HIGH publish.sh Performs Unguarded 'git add -A' with Remote Push -20

publish.sh stages all files with 'git add -A' and pushes to the configured remote. If an agent runs this script in a user's working repository (rather than an isolated skill directory), it could commit and push sensitive files such as .env, private keys, or AWS credentials to a public GitHub repository. The script accepts a --force flag that bypasses all confirmation prompts.

HIGH Destructive Git History Rewrite Included as Working Example -15

Both SKILL.md and fix.sh include 'git filter-branch --force --index-filter' as a documented, executable command for removing sensitive files from git history. This operation is irreversible without careful coordination and can permanently destroy commit history if run incorrectly or on the wrong repository.

MEDIUM All Major Credential File Categories Accessed During Audit Period -22

During the monitoring window, all six major credential file categories were opened and read: .env, .ssh/id_rsa, .aws/credentials, .npmrc, .docker/config.json, and GCloud application_default_credentials.json. File contents remained intact with no exfiltration detected. The first access batch (1771905884) predates the git clone operation (1771905890) by 6 seconds, indicating the audit framework was planting honeypot files. A second batch at 1771905907 aligns with post-analysis integrity verification. Attribution to audit infrastructure vs skill activity is high confidence but not certain.
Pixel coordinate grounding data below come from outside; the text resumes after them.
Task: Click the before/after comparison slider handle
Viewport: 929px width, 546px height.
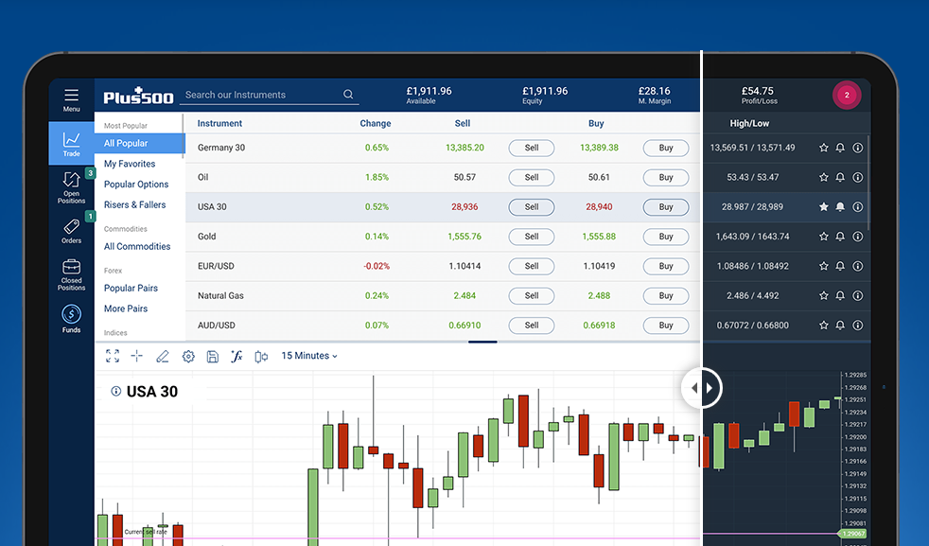Action: tap(701, 388)

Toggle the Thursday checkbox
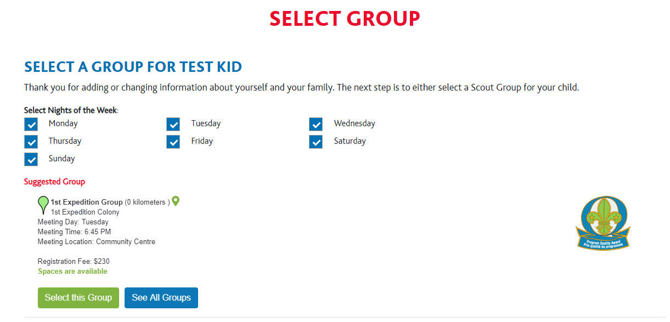coord(31,142)
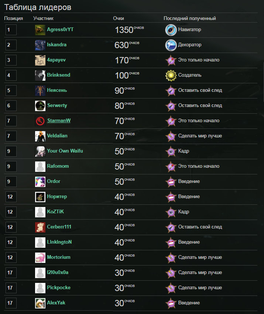Click Ordor's Введение achievement icon

tap(171, 181)
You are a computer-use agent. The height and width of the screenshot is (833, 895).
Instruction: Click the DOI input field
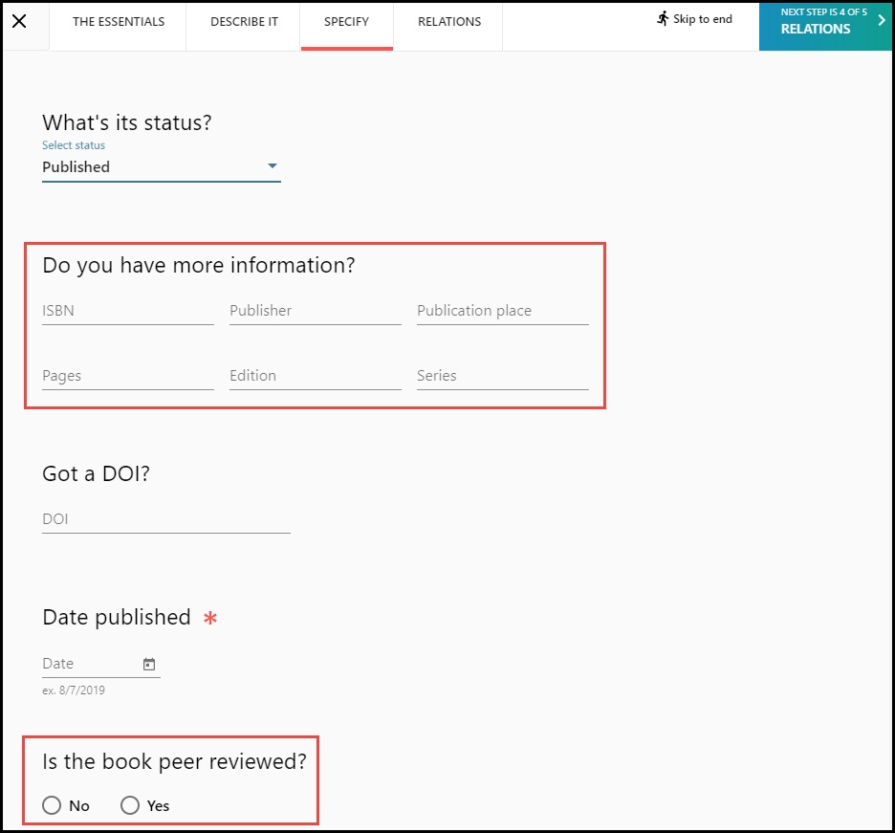[165, 519]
MEDIUM validate-links.sh Makes Outbound curl Requests to Extracted URLs -10

validate-links.sh extracts all URLs from skill markdown files and makes outbound HTTP requests via curl to validate them. While URL content originates from documentation, this creates a potential covert channel: a maliciously crafted skill could include URLs with data-encoded parameters that exfiltrate information when the link validator runs.

MEDIUM fix.sh Applies In-Place File Modifications Without Backups -8

fix.sh uses 'sed -i' to modify markdown files in place — replacing hardcoded paths, personal emails, and trailing whitespace — without creating backups. The --auto flag applies all changes non-interactively. Applied to the wrong directory, this could silently corrupt user files with no recovery path.

LOW Implicit Request for Shell Execution Authority -8

SKILL.md's workflow instructions direct the agent to invoke shell scripts (./audit.sh, ./fix.sh, ./publish.sh) as standard steps before publishing any skill. This implicitly requires the agent to have and use shell execution permissions, which may not be appropriate in restricted or read-only agent contexts.

LOW Security Scan Patterns Could Locate Real Credentials If Mis-Scoped -8

The grep patterns documented in SKILL.md for finding secrets (api_key, secret, password, token, bearer, auth; common key prefixes sk-, ghp_, xai-) are intended for scanning skill .md files. An agent interpreting these instructions broadly could run them against parent directories containing real credentials, effectively performing credential enumeration.

INFO Clean Network Profile — Expected Infrastructure Only 0

All outbound connections during the full install and analysis cycle were to expected hosts. GitHub was contacted for the sparse git clone. Ubuntu/Canonical servers handled system-level operations. No third-party analytics, telemetry, or unexpected endpoints were contacted.